Title of Research: Exploring the effectiveness of a virtual summer treatment program for children with behavioral and social problems: A pilot study
Mentor: Dr. Karen Siedlecki-Burgoon
Abstract: The COVID-19 pandemic brought an abrupt halt to in-person mental health services across the United States, forcing a shift to video teleconferencing platforms (e.g., Zoom) as a new intervention medium. The objective of this study was to establish feasibility and examine preliminary impacts of a group-based, behavioral and social skills intervention for 5-to-10-year-old boys with attention-deficit/hyperactivity disorder, autism spectrum disorder, and other behavioral problems.
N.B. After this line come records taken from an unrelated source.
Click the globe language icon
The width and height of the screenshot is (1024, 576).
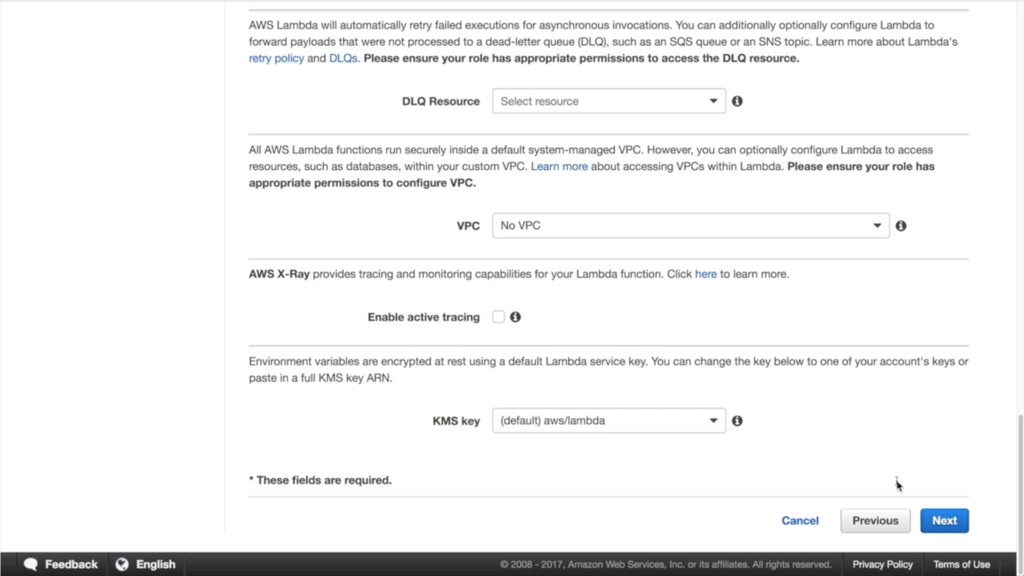[x=122, y=564]
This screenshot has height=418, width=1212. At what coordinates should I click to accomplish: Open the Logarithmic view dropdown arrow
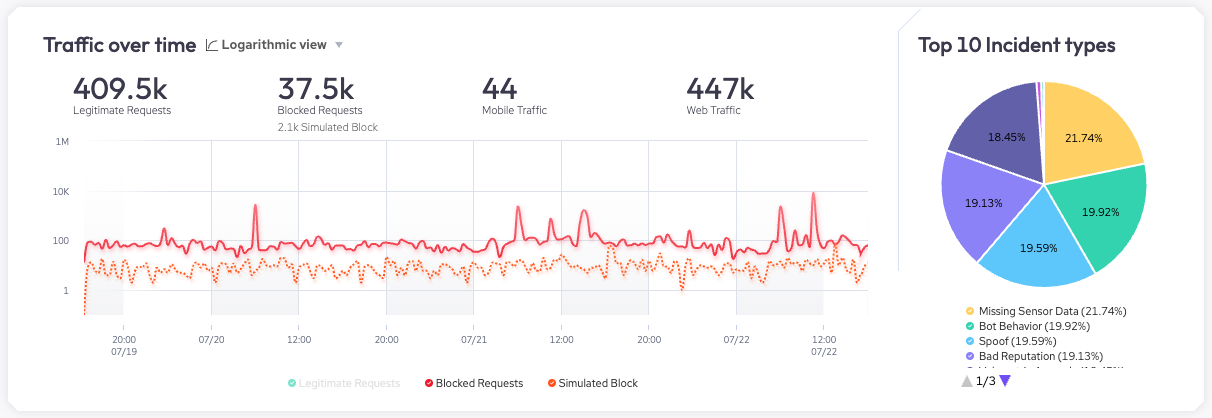tap(339, 45)
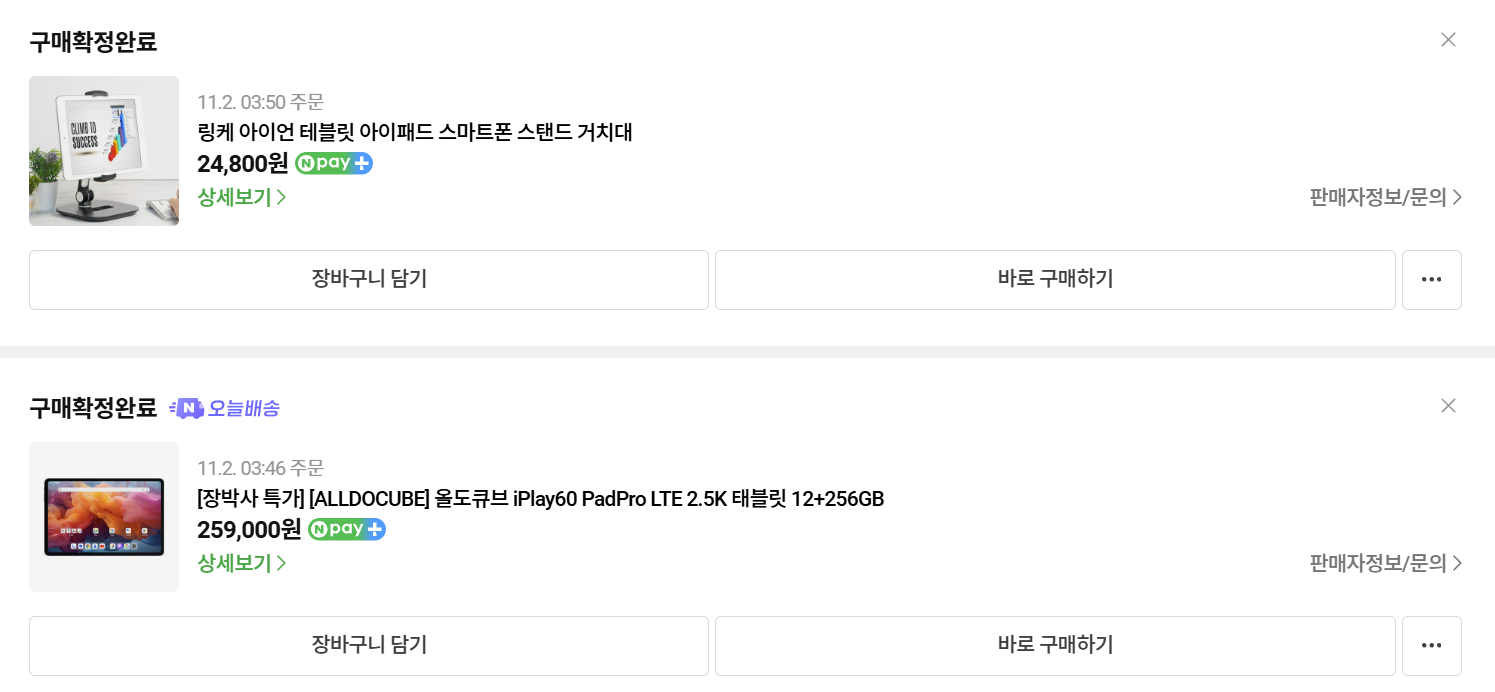Open 판매자정보/문의 for the tablet stand
The width and height of the screenshot is (1495, 692).
point(1386,197)
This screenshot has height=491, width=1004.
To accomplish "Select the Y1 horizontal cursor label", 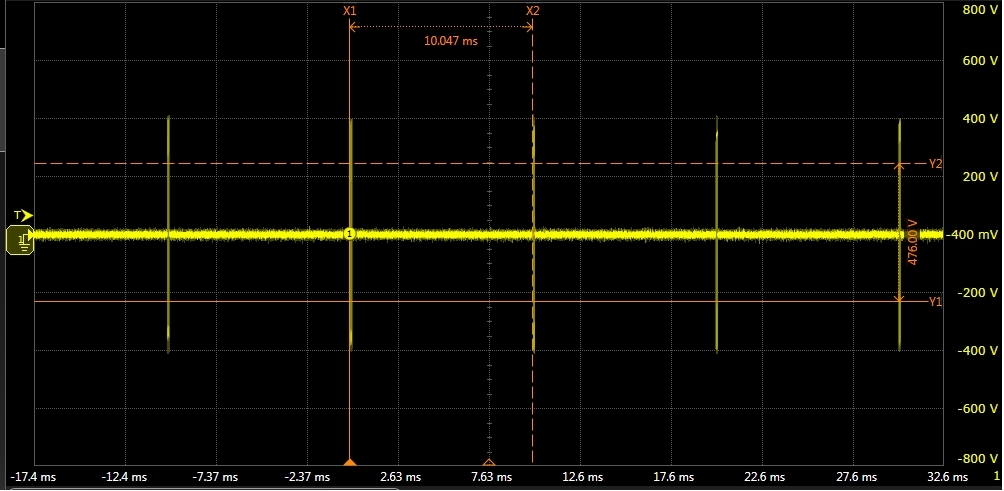I will (935, 301).
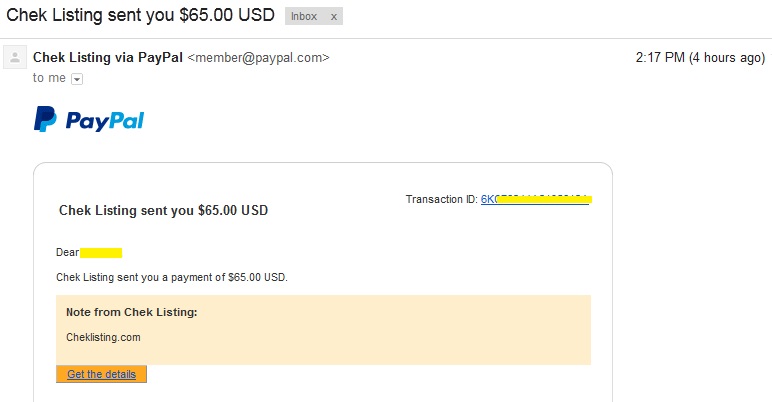
Task: Click the yellow highlighted recipient name
Action: pos(101,252)
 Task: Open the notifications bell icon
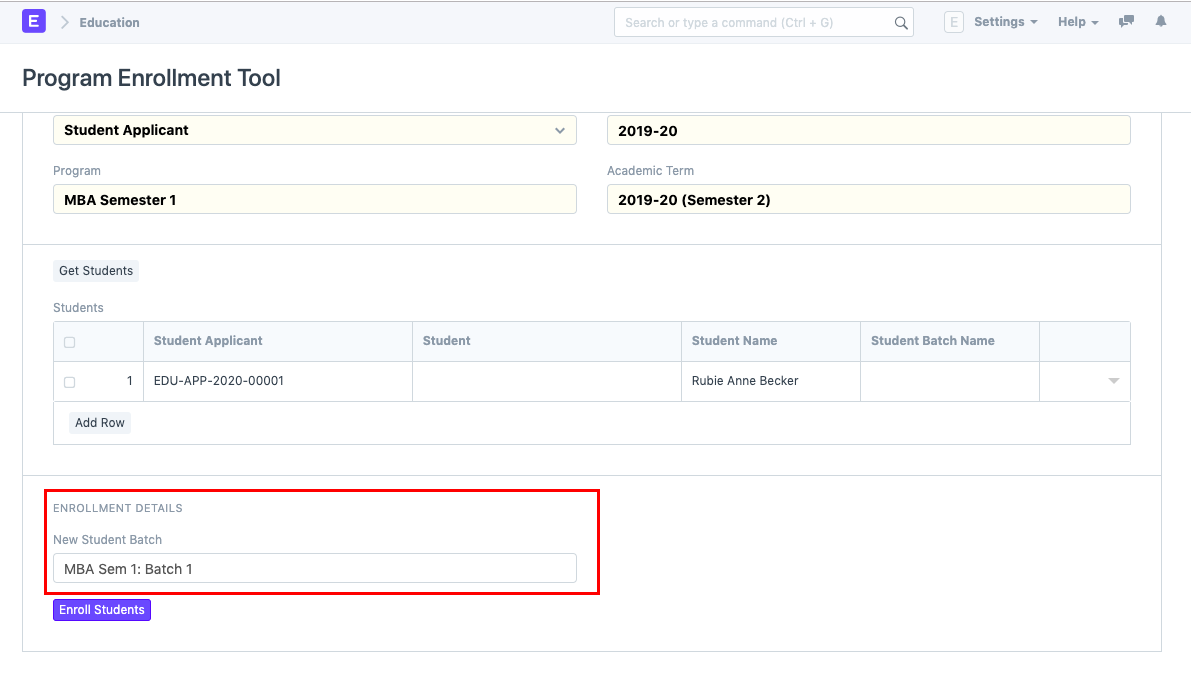coord(1160,21)
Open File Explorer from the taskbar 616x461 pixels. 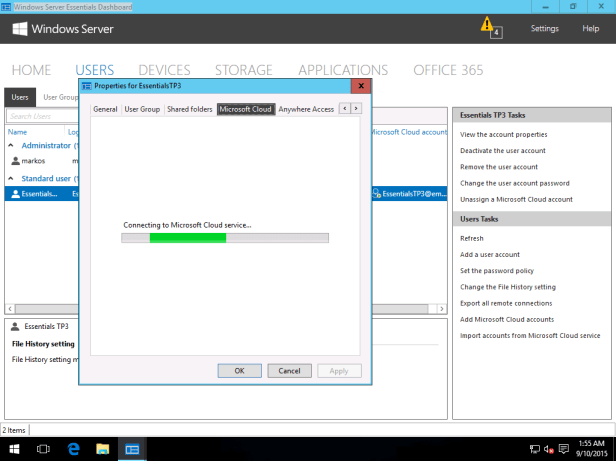102,449
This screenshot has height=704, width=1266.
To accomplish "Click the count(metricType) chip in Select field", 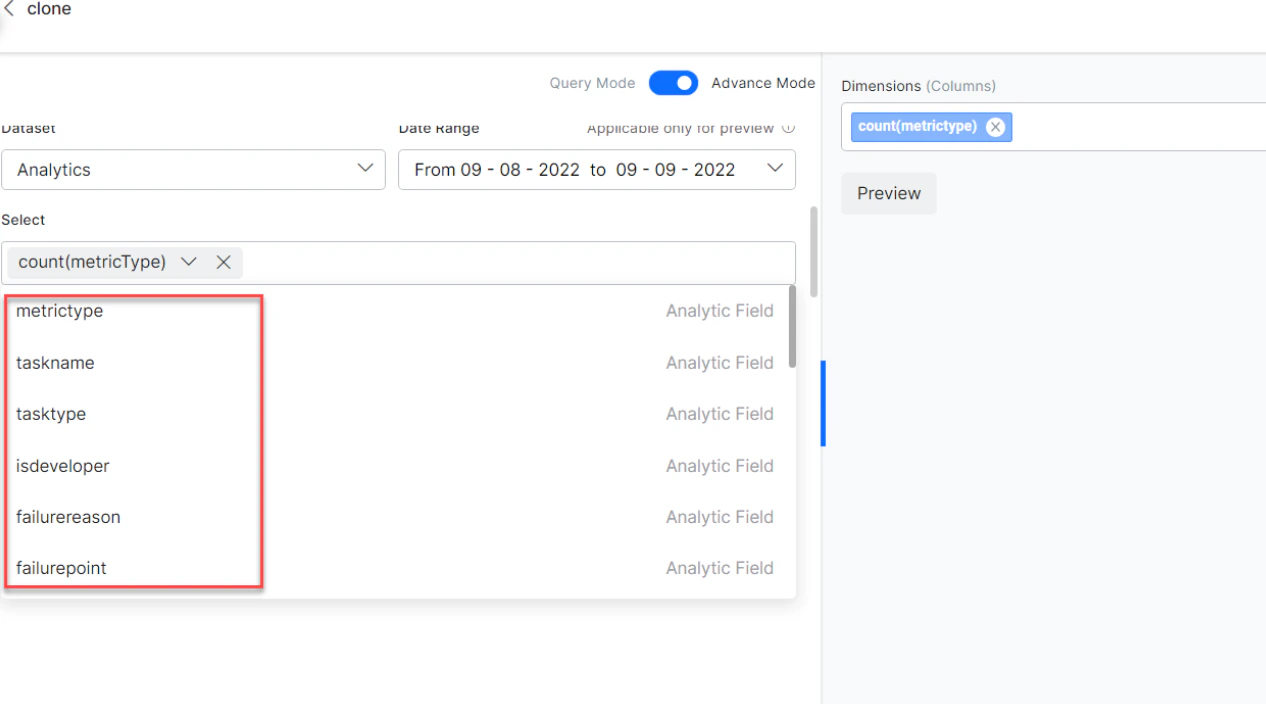I will tap(92, 262).
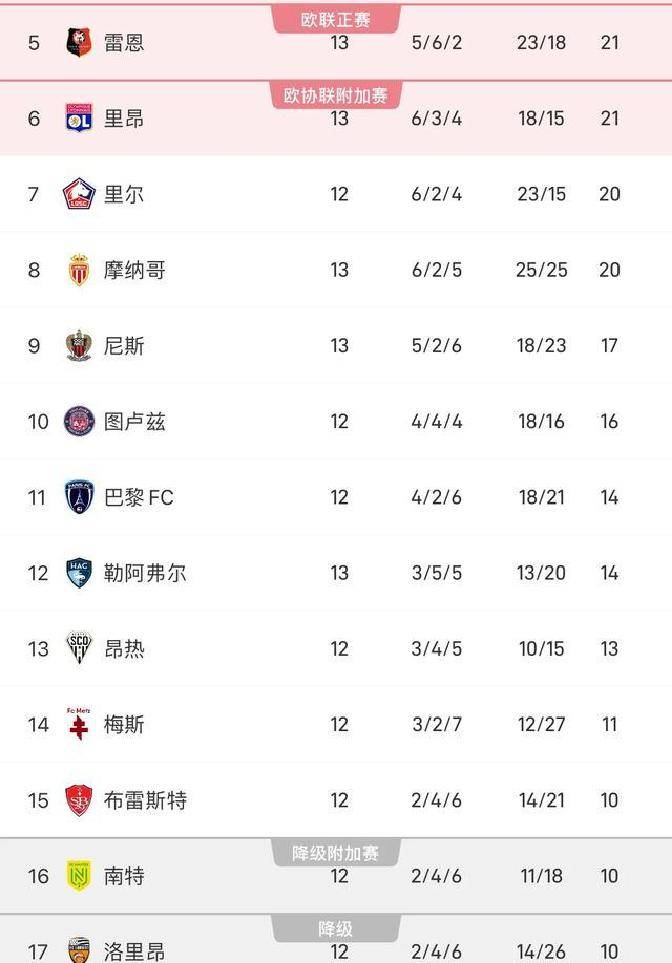The width and height of the screenshot is (672, 963).
Task: Click the Lyon (里昂) club crest
Action: (x=79, y=118)
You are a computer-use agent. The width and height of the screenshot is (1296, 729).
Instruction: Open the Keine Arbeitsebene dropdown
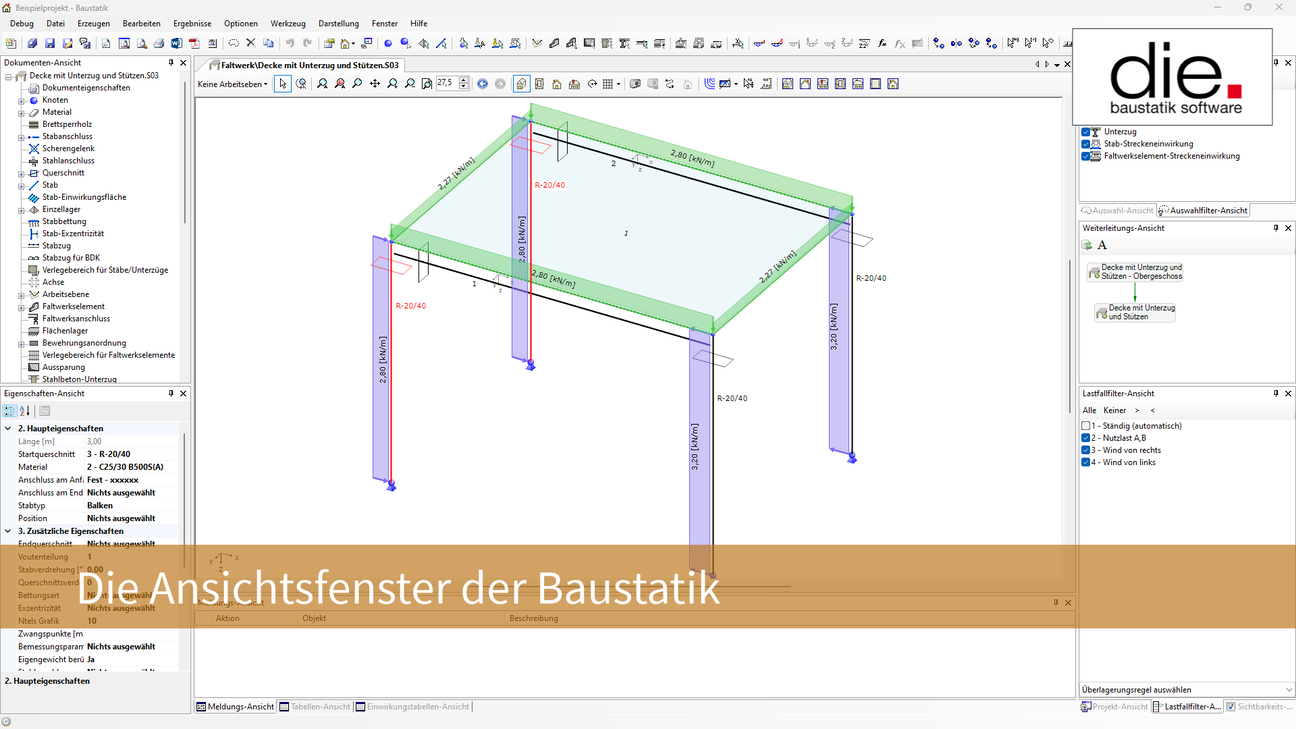233,84
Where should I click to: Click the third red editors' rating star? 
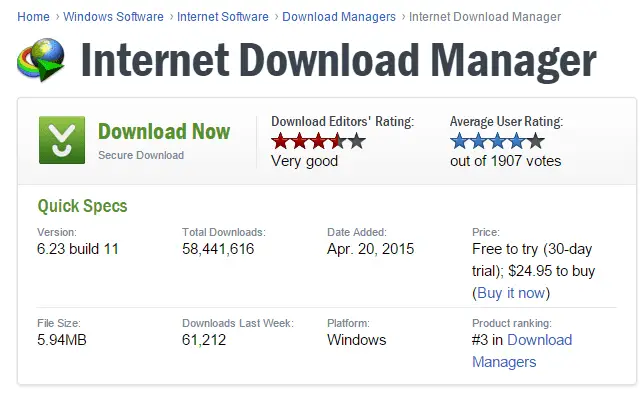[x=318, y=141]
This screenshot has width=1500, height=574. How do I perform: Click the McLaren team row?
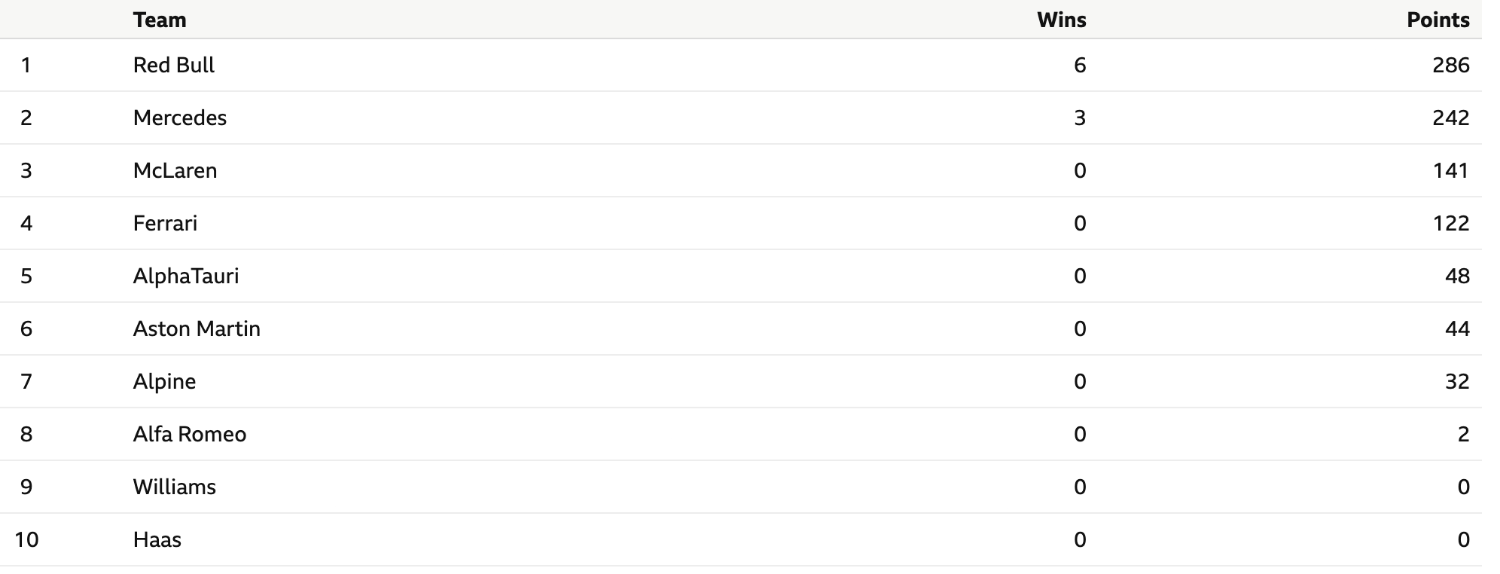pos(750,171)
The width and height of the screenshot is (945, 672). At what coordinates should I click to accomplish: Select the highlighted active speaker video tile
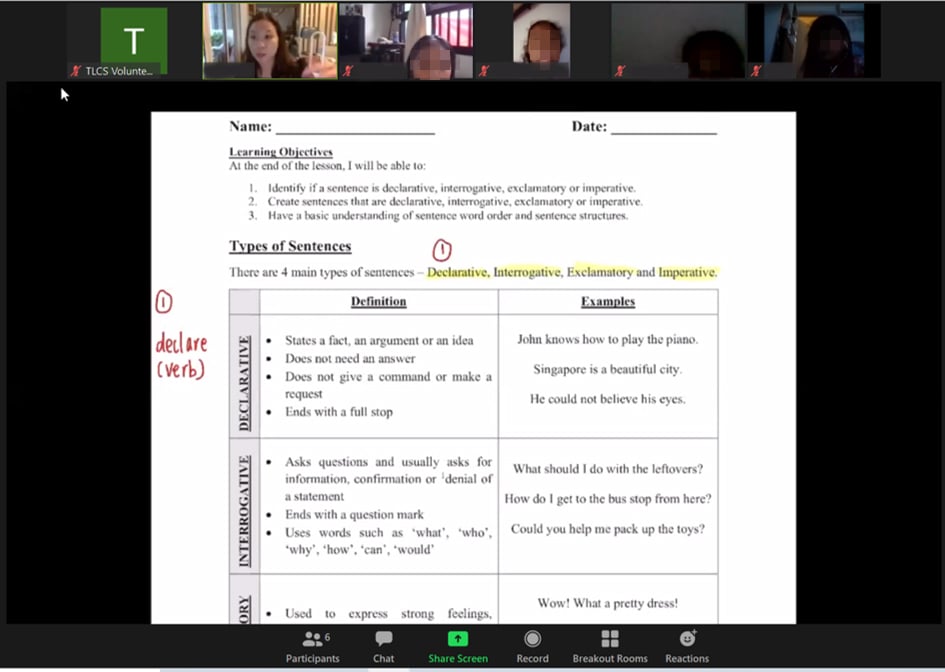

Twelve children in July 2020 completed a four-week long virtual summer treatment program (VSTP) designed to target problem behaviors and social competence. Child attendance rate and parent satisfaction analyses suggest that the VSTP is a feasible protocol. Parent-reported child problem behaviors did not decrease significantly but mostly trended toward improvement at sub-clinical levels. Parent-reported social competency significantly increased at the end of the VSTP. These results were corroborated by observational data analyses indicating significant increases in positive behaviors (i.e., social skills) and nonsignificant changes in negative (i.e., problem) behaviors. Randomized-controlled trials should be conducted to verify the positive impacts on social skills and enhance the program’s effects on reducing behavioral problems. Advancements in this protocol have the potential to expand access to psychological care for children in rural and other disadvantaged communities beyond the COVID-19 pandemic.